More than most genres, or styles, or forms, or whatever you want to call it, I wrestle with understanding what exactly constitutes a “mindbending” movie. They seem to encompass everything from mainstream psychological thrillers to abstract avant-garde art films, both of which deal in uncertain perceptions of what constitutes reality, either on the part of the characters, or the audience, or both. They are, to paraphrase a very stoned Arsenio Hall, "Films that make you go, 'Whoah.'" There seems to be an even further layer of selection at work, keeping “mindbenders” somewhat close to mainstream narrative acceptability, intersecting with popular genres like science fiction and maybe intersecting on the fringes with cult movie.
The next list I’m confronting as part of this Silver Screen Streak movie challenge is Flickchart’s global ranking of “mindbenders” (brought to my challenge by Flickchart head honcho Nathan Chase), which doesn’t help me narrow down the meaning of this term. Topping Flickchart’s list of mindbenders are the massively popular 1999 dude-fave classics Fight Club (1999) and The Matrix (1999), both of which certainly qualify with their core undermining of narrative realities, followed by the more dubious inclusion of the mystery The Usual Suspects (1995), which simply contains a twist-ending. Next on the list is a great favorite of mine, Vertigo (1958), a movie of narrative surprises as well as a little trippy dream imagery, followed by Ingmar Bergman’s Persona (1966), exactly the type of confrontational, confounding and symbol-rich European art movie that is likely to be hated by the most fervent fans of the first three movies on this list. Rounding out "Flickchart’s Top 10 Mindbenders" are Christopher Nolan’s clever Memento (2000); another one of my favorites, 2001: A Space Odyssey (1968); Nolan’s dreary Inception (2010); and finally Andrei Tarkovsky’s eternally long sci-fi wankmare Stalker (1979). There’s something in there for everyone, and maybe even a few things for no one. It's a weird list, appropriately.

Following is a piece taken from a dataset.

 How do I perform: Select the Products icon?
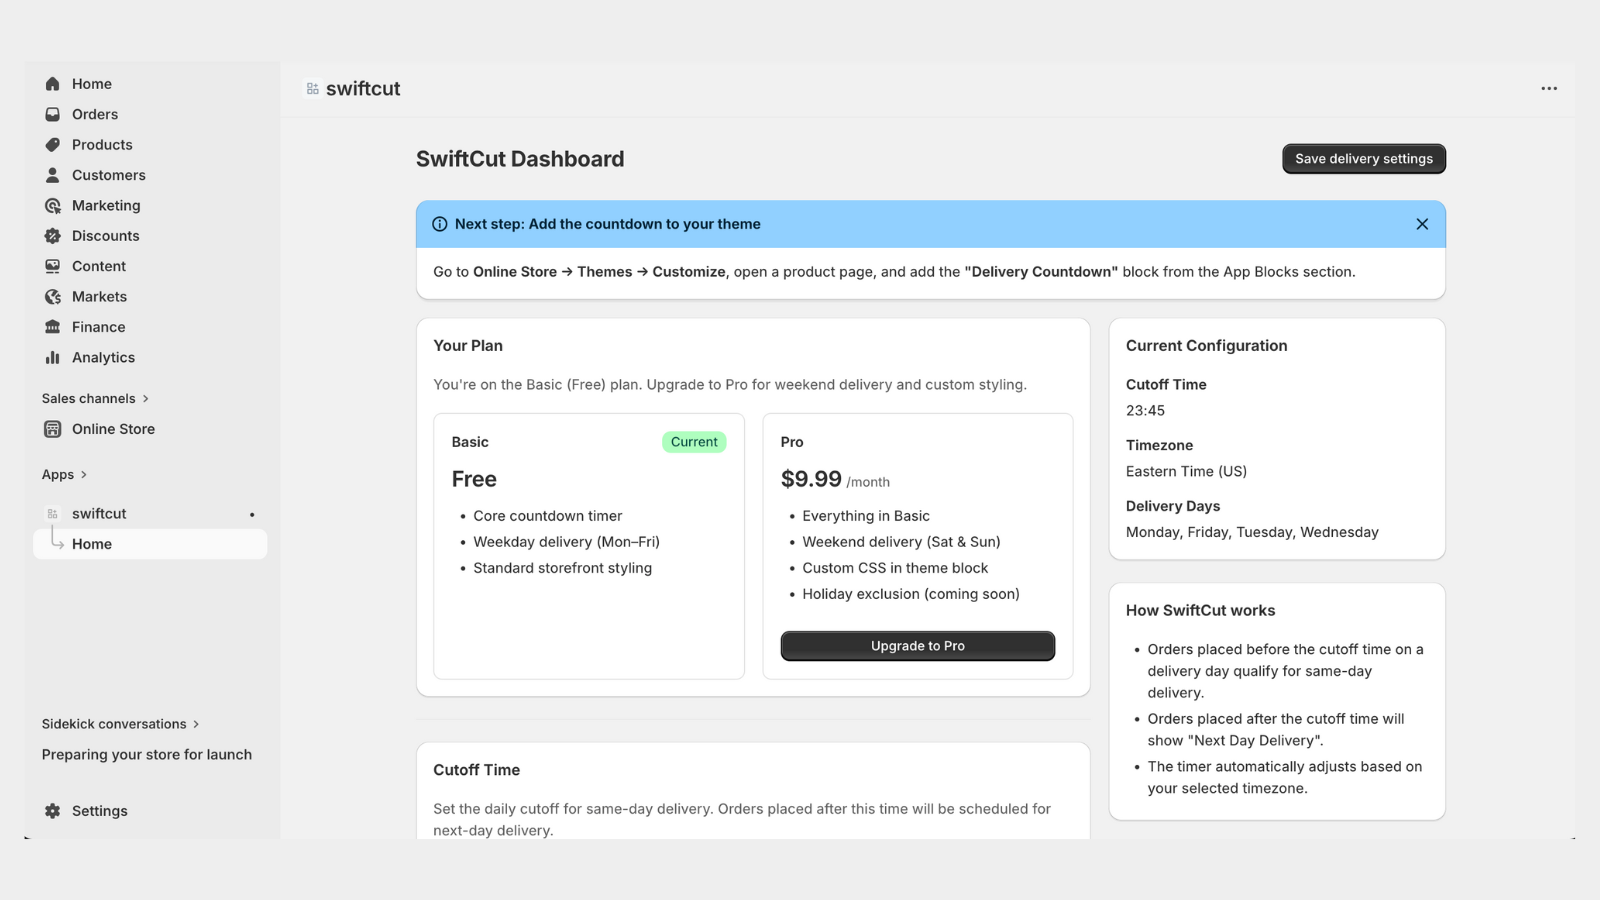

Part of what makes Nathan’s choice of this list interesting to me, is that his taste falls pretty regularly on the mainstream side of the mindbender divide, but at least half of the movies that I’ll be watching — the top ranked ones that I haven’t seen yet — look like they fall more on the obscure ‘foreign weirdo pleasuring his subconscious’ side of the list. Nathan has nine movies from the Mindbenders chart in his Top 100 movies (I have two, the aforementioned Vertigo and 2001, which are both in my Top 20). He’s also got three movies from the genre in his Bottom 20.
Of the first ten movies I might be watching for the Silver Screen Streak movie challenge, Nathan has only seen two, and they're both above 75% on his chart. I daresay he would intentionally avoid most of the others.
I fully share his manic embrace/rejection of these types of movies, but often different movies based on different criteria. A clever conceit can only get me so far, and the same goes for striking visuals. Too much abstraction can numb me, and I don’t much care for trying to figure out puzzle movies; for anything longer than 15 minutes, I need something coherent and consistent to hold onto — be it a surface narrative, an earned emotion, or a thoughtful thematic through-line — to make the trickery tolerable. As with any type of material, gratuitous expression of a single note can get dull very quickly, and so it is with me for relentless weirdness-for-weirdness-sake; likewise, the brooding tone of dour self-importance, which many so-called mindbenders seem to claim as their own, is tolerable to me only in small doses.